The second kind of programmer puts in a day of work, then practices more programming (hopefully not work) outside of work, whether reading books or essays, attending user group meetings, or contributing to free software projects.

These are stereotypes and generalizations and two foci of an ellipse which contains all working programmers, but they're useful as far as they conform to accuracy.

The danger of the second type of programming is burnout. I find that I'm a much better designer/developer/documenter when I have a range of interests and activities which help me rest and rejuvenate and widen and improve my perspective.

The danger of the first type of programming is a hyperfocus on a specific domain and very specific techniques within that domain. (You can see this with Google. When every product or service must fit within a highly scalable, highly available, big data, huge support framework which absolutely must produce single-identity, Internet-scale tracking of users and their activities, you get a bunch of mediocre products held together by the desire to sell eyeballs rather than help users solve problems.)

The first group might benefit the most from sharpening the saw.
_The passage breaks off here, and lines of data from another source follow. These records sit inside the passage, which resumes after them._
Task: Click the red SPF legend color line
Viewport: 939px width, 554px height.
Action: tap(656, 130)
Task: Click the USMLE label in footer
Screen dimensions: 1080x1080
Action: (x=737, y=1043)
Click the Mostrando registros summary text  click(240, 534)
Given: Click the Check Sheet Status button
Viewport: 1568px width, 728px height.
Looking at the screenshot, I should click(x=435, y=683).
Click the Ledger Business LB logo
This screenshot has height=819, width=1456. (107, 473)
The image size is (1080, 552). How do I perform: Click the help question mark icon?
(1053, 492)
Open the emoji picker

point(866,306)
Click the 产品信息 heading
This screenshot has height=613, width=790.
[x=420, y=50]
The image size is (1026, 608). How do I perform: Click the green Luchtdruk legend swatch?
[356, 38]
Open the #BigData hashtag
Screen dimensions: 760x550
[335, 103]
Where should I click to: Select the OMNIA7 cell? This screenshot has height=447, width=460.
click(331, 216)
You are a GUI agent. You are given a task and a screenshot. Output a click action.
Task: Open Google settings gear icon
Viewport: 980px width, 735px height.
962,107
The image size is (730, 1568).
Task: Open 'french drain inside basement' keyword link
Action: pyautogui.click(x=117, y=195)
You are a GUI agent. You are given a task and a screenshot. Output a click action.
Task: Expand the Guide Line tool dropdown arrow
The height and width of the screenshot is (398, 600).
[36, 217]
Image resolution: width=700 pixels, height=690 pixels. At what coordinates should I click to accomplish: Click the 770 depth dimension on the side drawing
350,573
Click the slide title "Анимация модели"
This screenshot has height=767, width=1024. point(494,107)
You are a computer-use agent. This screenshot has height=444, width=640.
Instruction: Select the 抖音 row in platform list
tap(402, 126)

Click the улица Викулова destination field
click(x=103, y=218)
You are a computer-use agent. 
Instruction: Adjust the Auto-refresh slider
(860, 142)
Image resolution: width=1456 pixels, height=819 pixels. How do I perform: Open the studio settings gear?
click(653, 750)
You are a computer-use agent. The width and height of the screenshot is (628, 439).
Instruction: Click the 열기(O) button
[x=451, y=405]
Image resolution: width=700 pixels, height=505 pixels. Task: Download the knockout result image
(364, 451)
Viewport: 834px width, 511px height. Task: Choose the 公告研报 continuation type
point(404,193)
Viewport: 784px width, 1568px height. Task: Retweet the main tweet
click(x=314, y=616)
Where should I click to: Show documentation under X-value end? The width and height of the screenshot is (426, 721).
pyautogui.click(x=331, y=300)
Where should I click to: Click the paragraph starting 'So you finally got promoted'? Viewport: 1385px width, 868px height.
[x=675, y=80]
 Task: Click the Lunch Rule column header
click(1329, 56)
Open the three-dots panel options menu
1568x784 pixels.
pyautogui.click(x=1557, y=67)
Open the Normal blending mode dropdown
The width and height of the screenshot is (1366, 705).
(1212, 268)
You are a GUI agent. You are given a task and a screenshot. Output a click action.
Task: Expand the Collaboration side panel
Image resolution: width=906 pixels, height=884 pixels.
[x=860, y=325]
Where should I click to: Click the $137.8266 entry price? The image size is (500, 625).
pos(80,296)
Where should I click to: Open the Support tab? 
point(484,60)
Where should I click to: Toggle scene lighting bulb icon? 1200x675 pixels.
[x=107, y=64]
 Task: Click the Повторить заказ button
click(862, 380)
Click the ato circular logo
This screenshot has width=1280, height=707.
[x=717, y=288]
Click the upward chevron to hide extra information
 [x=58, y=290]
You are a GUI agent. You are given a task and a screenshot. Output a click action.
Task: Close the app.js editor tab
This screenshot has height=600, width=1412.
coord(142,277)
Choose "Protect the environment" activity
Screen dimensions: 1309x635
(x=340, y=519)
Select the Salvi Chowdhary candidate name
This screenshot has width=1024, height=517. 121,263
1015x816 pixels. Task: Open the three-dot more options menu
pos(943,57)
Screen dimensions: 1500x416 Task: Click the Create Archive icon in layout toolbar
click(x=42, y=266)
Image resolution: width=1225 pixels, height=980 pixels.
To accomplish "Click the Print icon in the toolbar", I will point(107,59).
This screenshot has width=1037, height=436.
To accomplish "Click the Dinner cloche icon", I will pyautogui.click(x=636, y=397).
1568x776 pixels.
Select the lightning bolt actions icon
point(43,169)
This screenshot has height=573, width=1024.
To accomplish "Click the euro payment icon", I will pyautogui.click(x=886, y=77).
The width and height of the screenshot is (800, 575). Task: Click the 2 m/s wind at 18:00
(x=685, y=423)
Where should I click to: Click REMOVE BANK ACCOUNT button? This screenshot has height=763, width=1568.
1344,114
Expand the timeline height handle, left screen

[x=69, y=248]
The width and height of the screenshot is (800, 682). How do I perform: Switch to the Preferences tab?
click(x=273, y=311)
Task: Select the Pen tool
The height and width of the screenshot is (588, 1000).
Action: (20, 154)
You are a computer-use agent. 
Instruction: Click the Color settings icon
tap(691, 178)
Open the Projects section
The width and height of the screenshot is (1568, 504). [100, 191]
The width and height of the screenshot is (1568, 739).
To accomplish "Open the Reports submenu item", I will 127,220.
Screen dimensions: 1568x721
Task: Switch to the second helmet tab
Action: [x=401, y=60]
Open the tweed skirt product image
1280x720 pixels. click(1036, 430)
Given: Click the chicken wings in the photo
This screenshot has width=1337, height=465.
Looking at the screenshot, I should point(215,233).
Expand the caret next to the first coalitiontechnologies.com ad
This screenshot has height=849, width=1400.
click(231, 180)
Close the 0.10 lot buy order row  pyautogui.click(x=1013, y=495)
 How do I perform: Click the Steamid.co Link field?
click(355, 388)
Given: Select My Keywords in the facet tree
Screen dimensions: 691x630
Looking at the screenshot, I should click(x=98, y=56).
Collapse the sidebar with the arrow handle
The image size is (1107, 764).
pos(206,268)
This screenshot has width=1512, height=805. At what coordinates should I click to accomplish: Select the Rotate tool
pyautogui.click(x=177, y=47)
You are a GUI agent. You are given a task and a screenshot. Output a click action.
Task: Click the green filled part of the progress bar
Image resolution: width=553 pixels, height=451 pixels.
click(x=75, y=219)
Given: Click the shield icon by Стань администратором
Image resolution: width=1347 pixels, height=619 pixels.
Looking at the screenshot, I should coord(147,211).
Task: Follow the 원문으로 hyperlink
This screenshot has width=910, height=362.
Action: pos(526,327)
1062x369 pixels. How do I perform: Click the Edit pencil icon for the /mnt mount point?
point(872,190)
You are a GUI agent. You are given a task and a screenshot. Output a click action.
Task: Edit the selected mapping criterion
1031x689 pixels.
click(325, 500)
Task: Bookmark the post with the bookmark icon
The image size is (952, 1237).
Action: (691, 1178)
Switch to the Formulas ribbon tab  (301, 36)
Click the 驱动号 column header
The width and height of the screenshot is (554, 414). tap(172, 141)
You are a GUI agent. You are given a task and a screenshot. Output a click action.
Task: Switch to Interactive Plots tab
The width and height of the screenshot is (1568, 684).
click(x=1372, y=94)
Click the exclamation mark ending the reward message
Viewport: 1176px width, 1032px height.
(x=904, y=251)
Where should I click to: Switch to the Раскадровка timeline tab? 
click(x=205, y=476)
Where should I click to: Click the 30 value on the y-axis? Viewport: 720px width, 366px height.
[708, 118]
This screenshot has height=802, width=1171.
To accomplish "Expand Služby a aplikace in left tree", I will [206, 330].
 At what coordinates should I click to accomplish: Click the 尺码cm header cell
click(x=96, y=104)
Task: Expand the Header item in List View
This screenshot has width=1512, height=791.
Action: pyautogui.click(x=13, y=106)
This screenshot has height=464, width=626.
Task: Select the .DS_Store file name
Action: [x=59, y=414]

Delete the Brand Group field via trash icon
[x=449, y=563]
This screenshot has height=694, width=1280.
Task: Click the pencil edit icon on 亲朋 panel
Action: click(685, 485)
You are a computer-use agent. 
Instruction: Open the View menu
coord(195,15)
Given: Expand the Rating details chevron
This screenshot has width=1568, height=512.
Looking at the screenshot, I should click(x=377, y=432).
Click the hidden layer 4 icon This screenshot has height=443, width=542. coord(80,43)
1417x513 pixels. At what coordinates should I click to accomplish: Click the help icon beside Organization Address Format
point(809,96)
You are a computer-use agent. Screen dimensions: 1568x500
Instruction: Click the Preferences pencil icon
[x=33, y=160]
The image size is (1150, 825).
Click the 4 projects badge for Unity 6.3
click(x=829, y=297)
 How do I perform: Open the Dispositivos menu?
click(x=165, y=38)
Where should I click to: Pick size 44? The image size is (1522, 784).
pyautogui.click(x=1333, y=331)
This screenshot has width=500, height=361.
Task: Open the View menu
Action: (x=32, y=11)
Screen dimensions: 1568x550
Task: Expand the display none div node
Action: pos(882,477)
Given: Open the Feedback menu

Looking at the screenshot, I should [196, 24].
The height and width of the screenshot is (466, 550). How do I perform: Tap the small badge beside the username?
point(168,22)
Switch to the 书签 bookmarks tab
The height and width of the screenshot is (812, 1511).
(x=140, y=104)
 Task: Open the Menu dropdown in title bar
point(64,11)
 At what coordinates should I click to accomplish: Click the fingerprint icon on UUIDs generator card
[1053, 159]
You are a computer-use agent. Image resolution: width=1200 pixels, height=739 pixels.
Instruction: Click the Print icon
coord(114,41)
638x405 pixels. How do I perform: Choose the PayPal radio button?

I've helped companies improve their design and scheduling and problem solving skills by working through exercises unrelated (and partially related) to their work during brown bag sessions at lunch. I've rarely heard of companies which encouraged programming challenges or exercises at lunch or on Friday afternoons or whenever.

(With that said, Google deserves a lot of credit for Testing on the Toilet — while it demonstrates design flaws of Java more often than you might imagine, it's a creative approach to solving institutional problems.)

How does your company encourage developers to improve their skills? Is there a systemic approach? Is there training? Are there books?

Full disclosure: I'm interested in getting books like Modern Perl read more widely, and if it takes producing questions or exercises suitable for brown bag sessions, I'm interested.

1 Comment

I think it would be great to have questions/challenges/exercises added to Modern Perl. Over the last few months I've been teaching a weekly seminar on Perl 5.12 to a number of developers in the office. We've used the Learning Perl and Intermediate Perl books primarily, supplementing from Perl core docs. When I started the series my hope was to steer people consistently toward style and idioms recommended in Modern Perl, and I think overall that goal has been met. However, now that there's a basic foundation for at least a handful of people, it might be time to start a seminar series particularly focused on those patterns and practices, and having the additional material in the book would be very useful indeed in such an effort.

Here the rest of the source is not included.